**FRAGMENTO DEL TEXTO**
....

Recuerdo bien que las cosas se hablaban en casa. Primero entre mis padres, que las trataban a puerta cerrada, sin que estuviéramos delante los hijos y que, con la entendible reserva, prefiero no imaginar cómo hacían para despachar asuntos, en su alcoba. Y, más tarde, cuando éramos capaces de participar, se planteaban en lo que llamábamos “Consejos de familia”, en los que hablábamos de los planes para las vacaciones, de asuntos de diferente grado de relevancia, del cambio de domicilio que tuvimos que afrontar, entre otros varios. Nuestra participación estaba condicionada, pero se nos permitía hablar y expresarnos (teníamos “voz”, aunque no siempre “voto”).

En todo caso, nunca tuve la sensación de que mi padre sometiera a mi madre a sus ideas o proyectos, sino que los discutían y tomaban decisiones, como buenamente podían, según las circunstancias. En la medida de lo posible, dejaban que asomáramos la nariz en lo que resultaba verdaderamente relevante.

....

**DATOS DE ORIGEN**
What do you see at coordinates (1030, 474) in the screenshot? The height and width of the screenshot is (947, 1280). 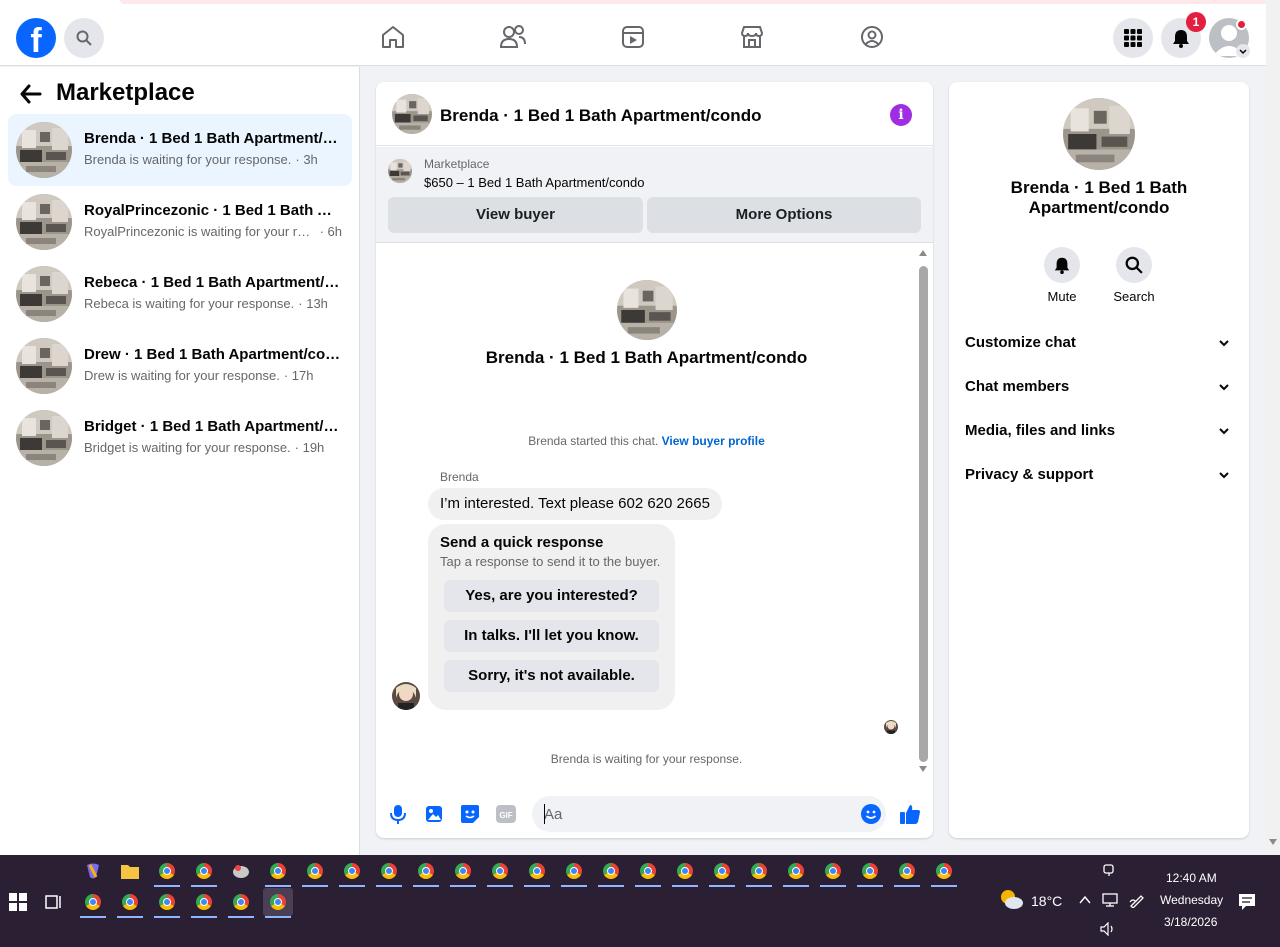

....

**TAREAS**
A. En el relato sobre los consejos de familia, ¿qué tenían los hijos en esos consejos?
B. Reproduce sin cambios la parte del relato sobre los consejos de familia que va desde "En todo caso, nunca" hasta "resultaba verdaderamente relevante.", ambas incluidas.
C. Sigue escribiendo el relato sobre los consejos de familia a partir de su última frase.

**RESPUESTAS**
A. Tenían "voz", aunque no siempre "voto".

B.
En todo caso, nunca tuve la sensación de que mi padre sometiera a mi madre a sus ideas o proyectos, sino que los discutían y tomaban decisiones, como buenamente podían, según las circunstancias. En la medida de lo posible, dejaban que asomáramos la nariz en lo que resultaba verdaderamente relevante.

C.
No eran una excepción; al menos en el círculo de amistades con el que se relacionaban. Tengo la impresión de que era una fórmula habitual, o, al menos, no del todo infrecuente.

Hoy —cuando ya no puedo preguntar a ninguno de los dos si mis recuerdos, más allá de ser una reconstrucción, son en realidad una invención, ficticios, porque nada fue del modo que me gusta recordar—, debo encontrar los límites del jardín del que me siento responsable.

Estoy a punto de cumplir 17 años junto a ella. En esa decisión, que tomamos “libre y voluntariamente”, que nos vinculaba “en lo bueno y en lo malo”, todos los días de nuestra vida, “hasta que la muerte nos separe”, hemos construido una relación que ha cambiado y evolucionado, madurando y creciendo, haciéndose fuerte por los proyectos que afrontamos (de los que, el más importante, es la educación de nuestros hijos), aprendiendo de los reveses que da la vida, tratando de superarlos aplicando nuestros propios criterios, basados en lo que vivimos en nuestras casas, nuestra experiencia, el sentido común y unas gotas de inconsciencia que hicieron que el recorrido fuera más divertido y apasionante.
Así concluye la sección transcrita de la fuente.